CHICAGO — The use of 64-slice computed tomography coronary angiography seems to render invasive angiography unnecessary in many intermediate-risk patients, Dr. Mark A. Peterman reported at the annual meeting of the Society for Cardiovascular Angiography and Interventions.
Dr. Peterman observed the first 100 consecutive patients referred for 64-slice CT angiography for the indications of chest pain or an abnormal stress test following the installation of the imaging system at Baylor University Medical Center, Dallas.
Of those referred patients, 85 were reclassified as low risk on the basis of normal CT scans in the curved reformat, maximum-intensity pixel, and 3-D reconstruction views, said Dr. Peterman, of the university.
During 6 months of follow-up, there have been no coronary events in this group.
In the remaining 15 patients, whose CT findings were abnormal or suspicious, invasive coronary angiography was ordered by their primary cardiologists a mean of 20 days after CT angiography.

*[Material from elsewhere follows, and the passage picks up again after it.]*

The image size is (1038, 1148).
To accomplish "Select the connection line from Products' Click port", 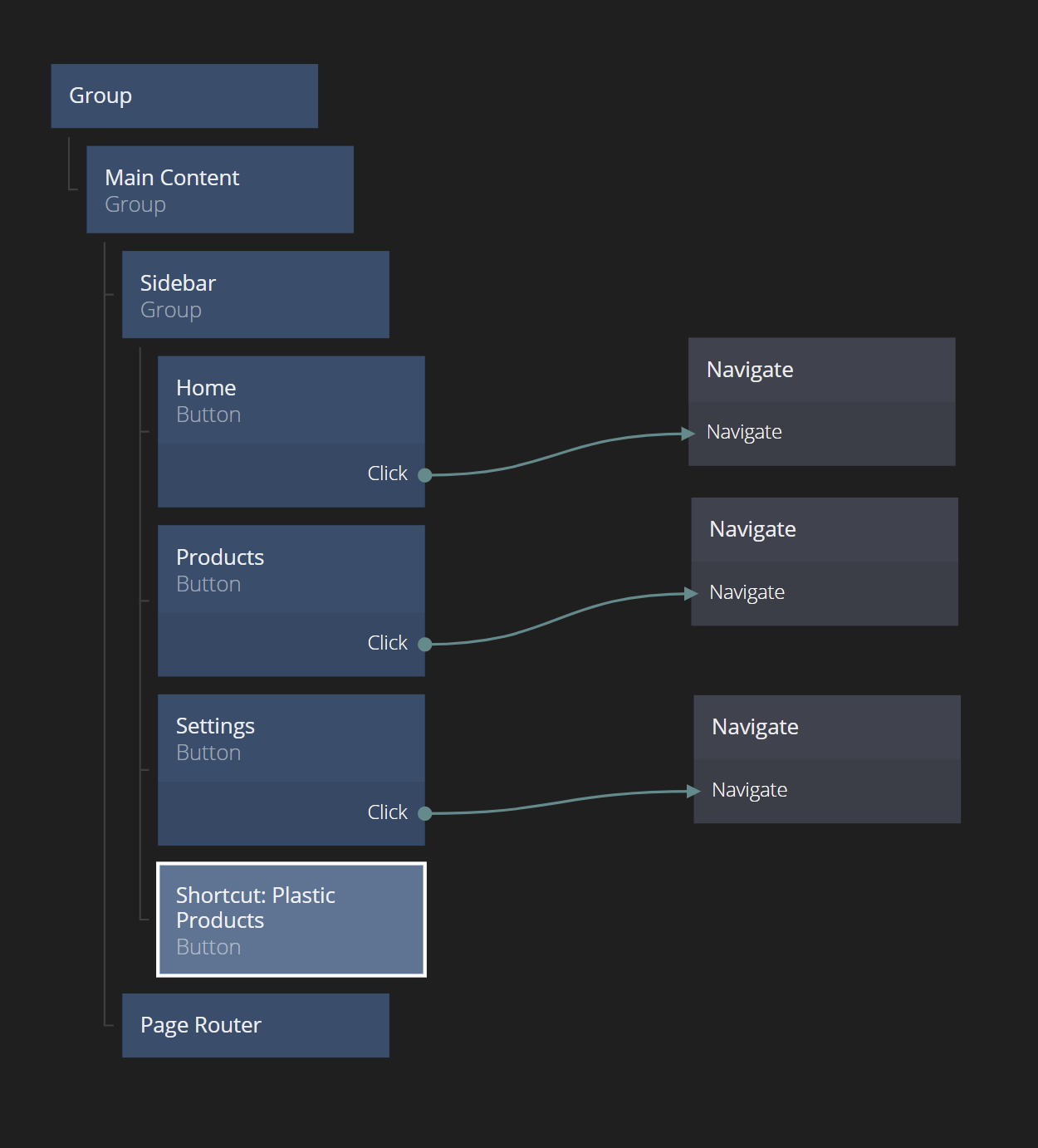I will coord(556,619).
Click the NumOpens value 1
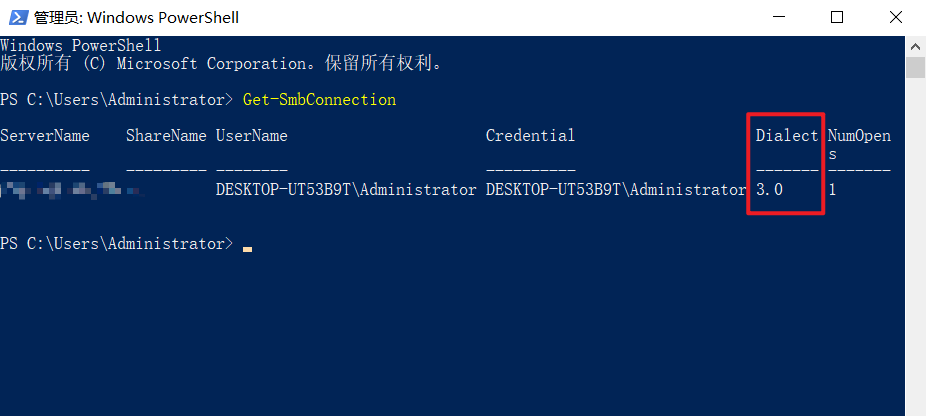This screenshot has height=416, width=926. 832,190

The correlation between CT and conventional angiography proved to be excellent.
Thus, CT coronary angiography could obviate the need for invasive angiography in a significant number of intermediate-risk patients, although the real-world experience documented in this study requires confirmation in a larger, controlled study with longer follow-up. A cost-effectiveness analysis would be a useful component of any such study, Dr. Peterman added.